● **Provided text**:

-- begin --

# Proof: A point is a limit point of S is a limt of a sequence

1. Nov 14, 2015

### zigzagdoom

Hi guys,

I attempted to prove this theorem, but just wanted to see if it a valid proof.

Thanks!

1. The problem statement, all variables and given/known data

Prove that x is an accumulation point of a set S iff there exists a sequence ( s n ) of points in S \ {x} that converges to x

2. Relevant equations

N * ( x; ε ) is the x - deleted ε - neighbourhood of x

3. The attempt at a solution

Suppose that x is an accumulation point of a set S. Then N * ( x; ε ) ⋀ S ≠ / Ø

Now consider any y such that y ∈ N * ( x; ε ) ⋀ S. Since N * ( x; ε ) ⋀ S ⊆ S \ {x} ,we know that S \ {x} ≠ Ø .

Since y ∈ N * ( x; ε ) , 0 < | y - x | < ε , which means | y - x | < ε for any y. Now consider any sequence of y ∈ N * ( x; ε ) and call this ( s n ).

For every n > N, where N can be any number of the index, |( s n ) - x|< ε which means ( s n ) converges to x.

Conversely, suppose that there exists a sequence ( s n ) of points in S \ {x} that converges to x .

-- end --

● **Extracted data**:
-- begin --

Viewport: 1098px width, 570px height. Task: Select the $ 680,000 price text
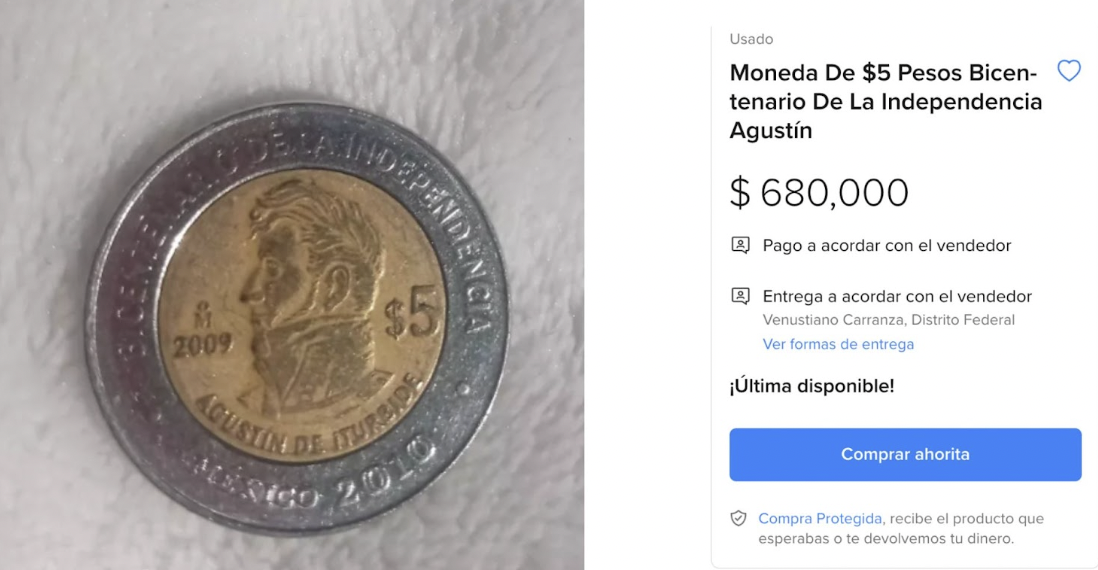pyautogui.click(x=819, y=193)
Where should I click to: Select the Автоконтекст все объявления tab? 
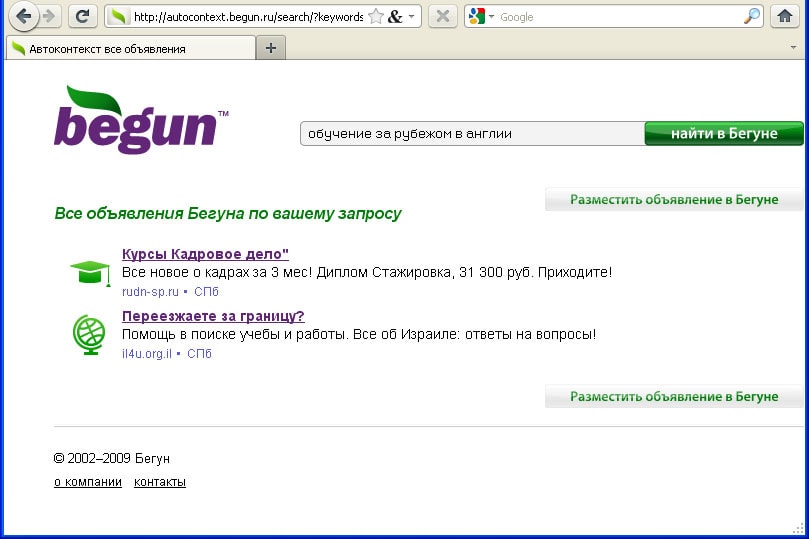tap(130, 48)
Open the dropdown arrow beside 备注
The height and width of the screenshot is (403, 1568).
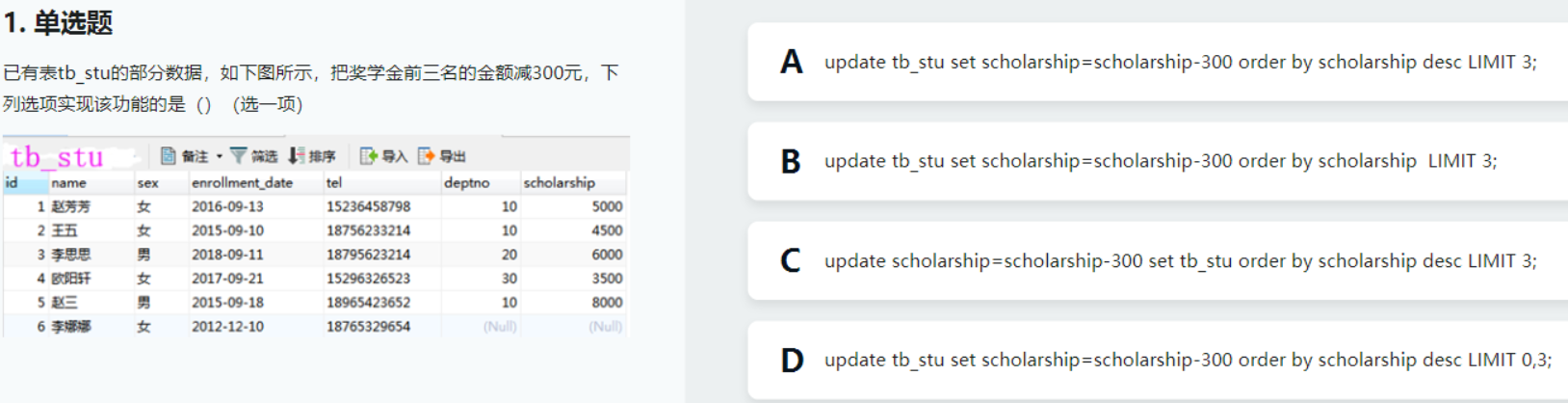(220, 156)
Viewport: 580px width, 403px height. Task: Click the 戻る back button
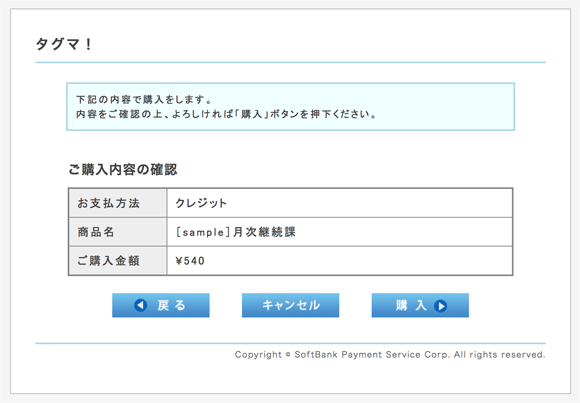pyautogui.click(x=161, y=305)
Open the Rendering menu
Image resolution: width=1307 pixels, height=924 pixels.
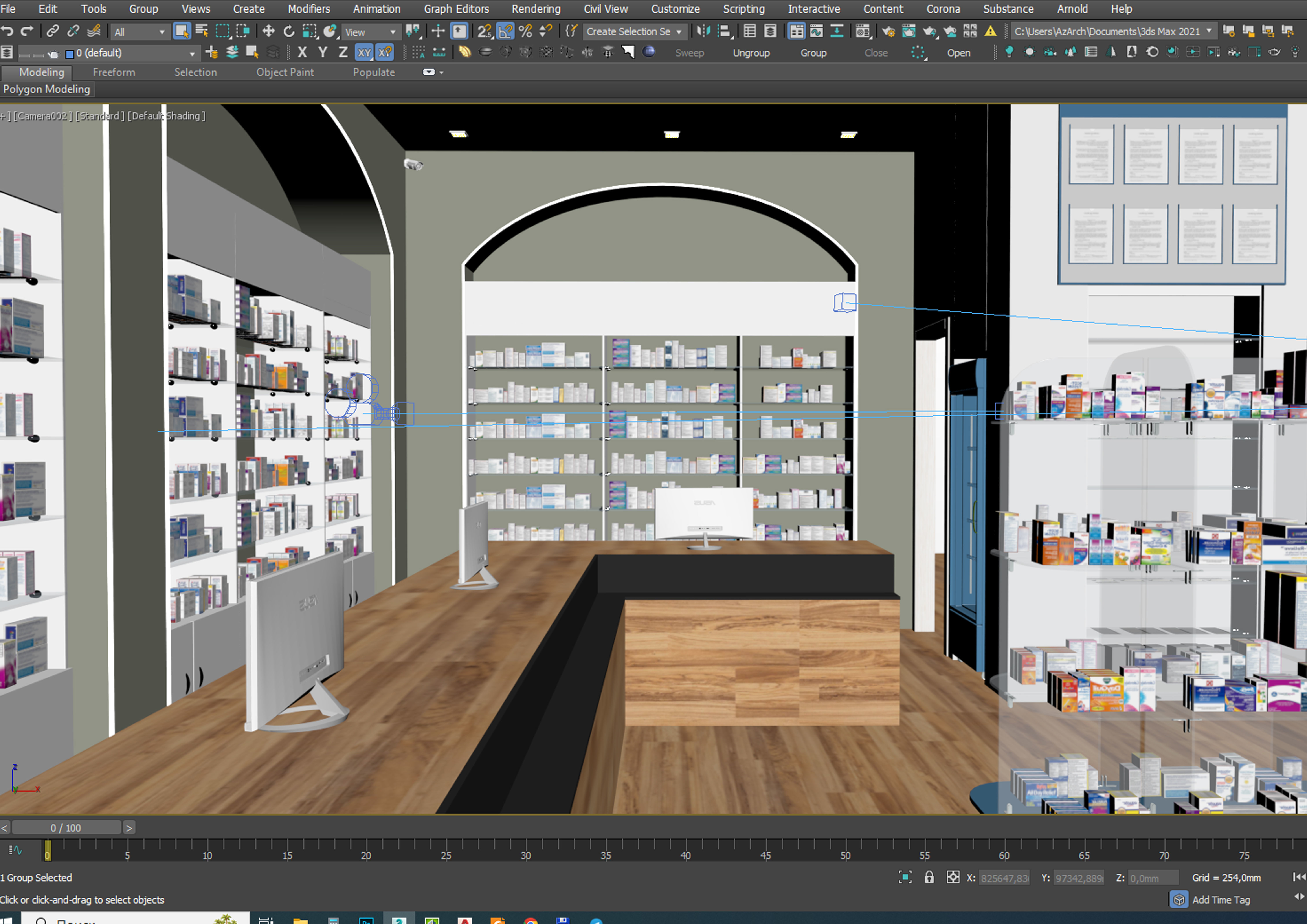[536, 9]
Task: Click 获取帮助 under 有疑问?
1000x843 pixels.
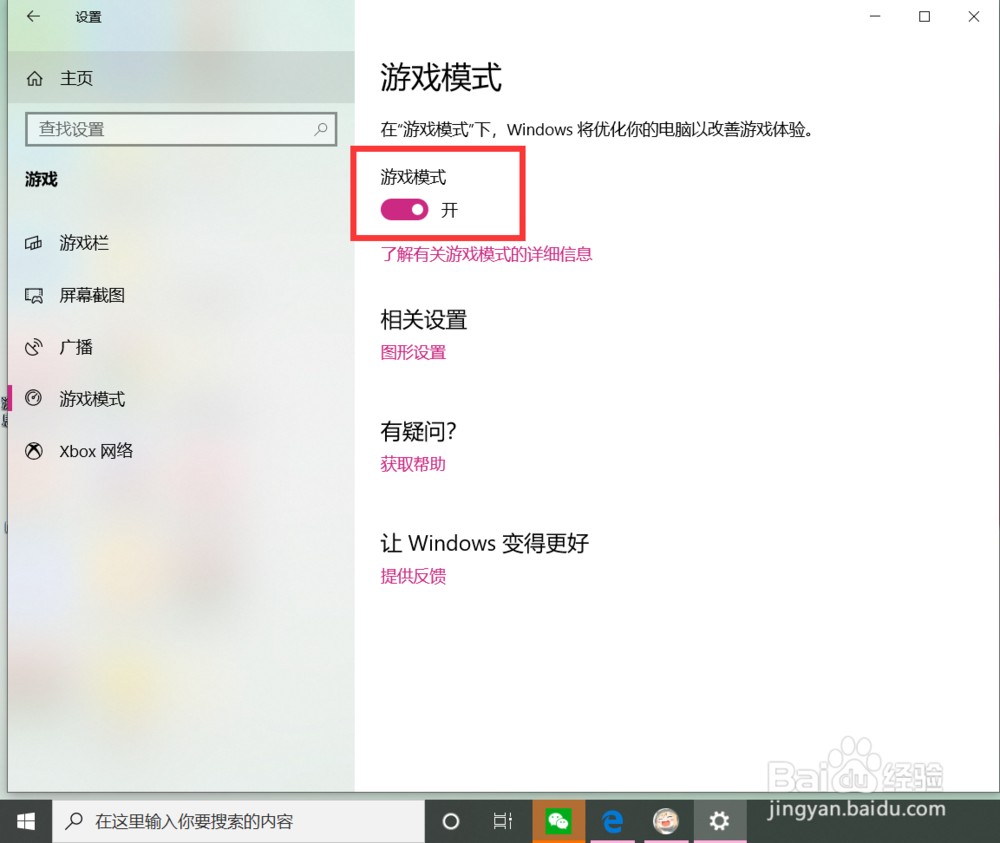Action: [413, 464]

-- end --
-- begin --

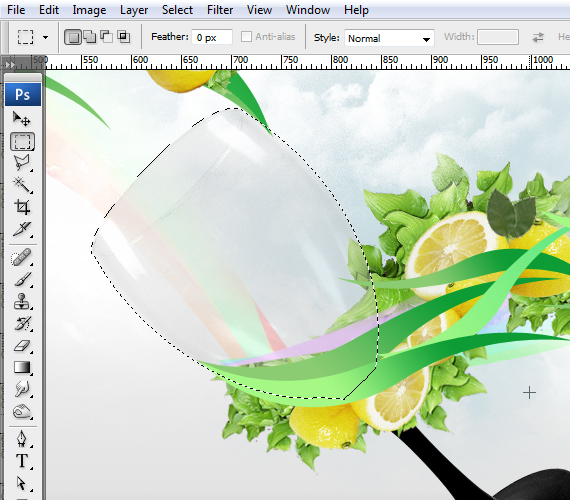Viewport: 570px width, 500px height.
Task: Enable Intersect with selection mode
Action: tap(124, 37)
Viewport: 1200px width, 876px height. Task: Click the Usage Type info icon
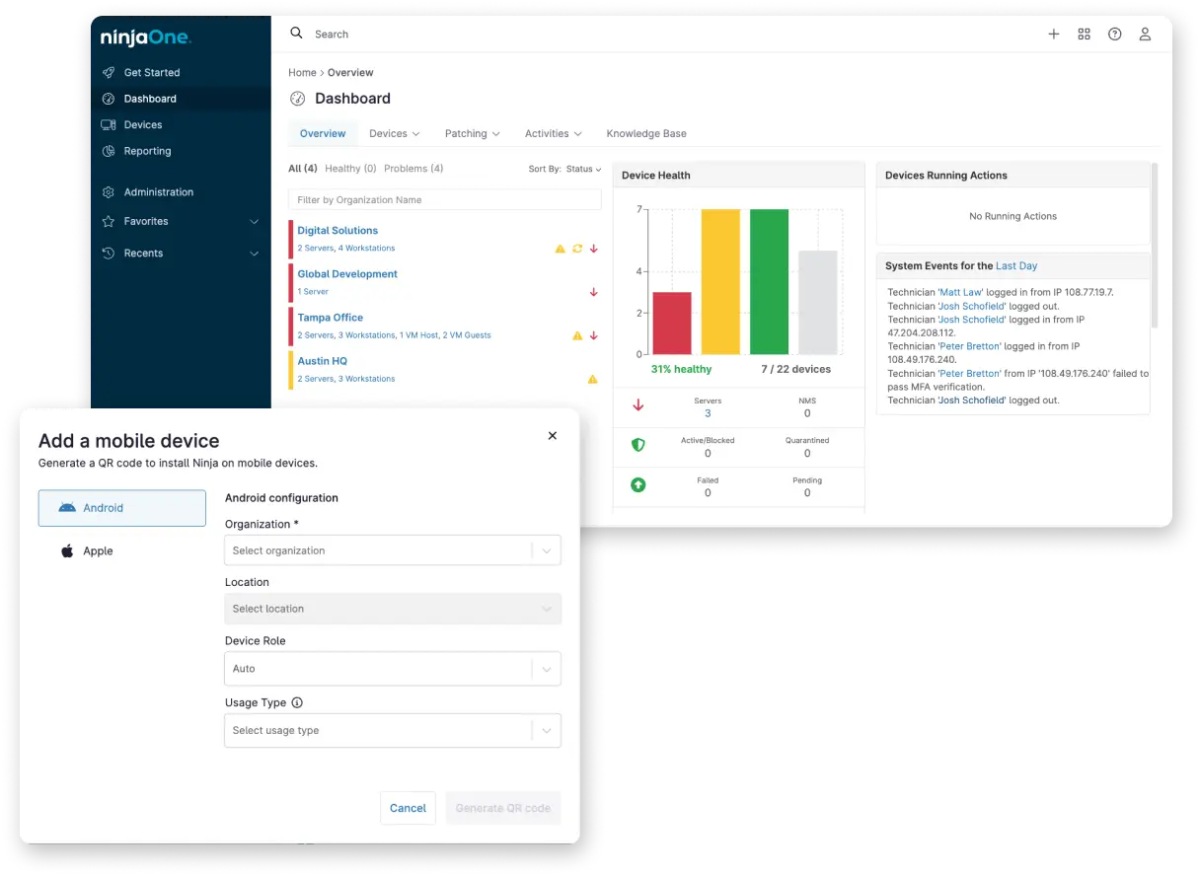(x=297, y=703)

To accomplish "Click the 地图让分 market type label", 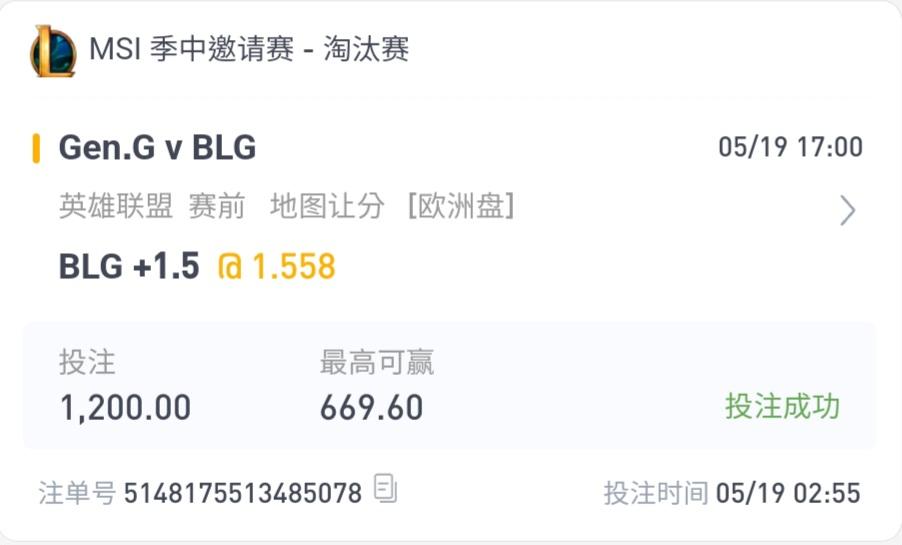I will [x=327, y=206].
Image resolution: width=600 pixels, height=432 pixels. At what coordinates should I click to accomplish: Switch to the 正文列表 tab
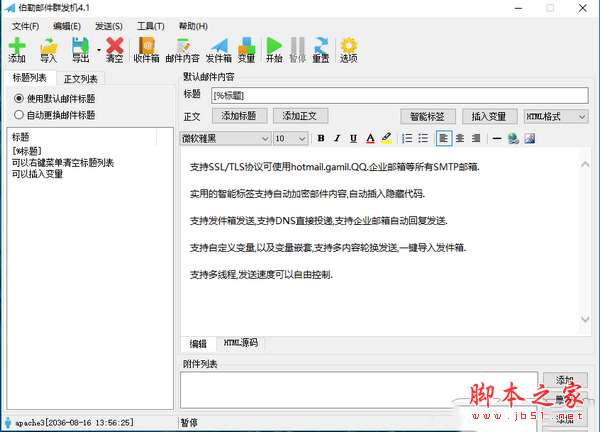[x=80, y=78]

-- end --

Copy everything in the accumulation point proof from "Now consider any y" down to "converges to x .", replacing "sequence" with "series" each time it appears.

● **Correct answer**:
Now consider any y such that y ∈ N * ( x; ε ) ⋀ S. Since N * ( x; ε ) ⋀ S ⊆ S \ {x} ,we know that S \ {x} ≠ Ø .

Since y ∈ N * ( x; ε ) , 0 < | y - x | < ε , which means | y - x | < ε for any y. Now consider any series of y ∈ N * ( x; ε ) and call this ( s n ).

For every n > N, where N can be any number of the index, |( s n ) - x|< ε which means ( s n ) converges to x.

Conversely, suppose that there exists a series ( s n ) of points in S \ {x} that converges to x .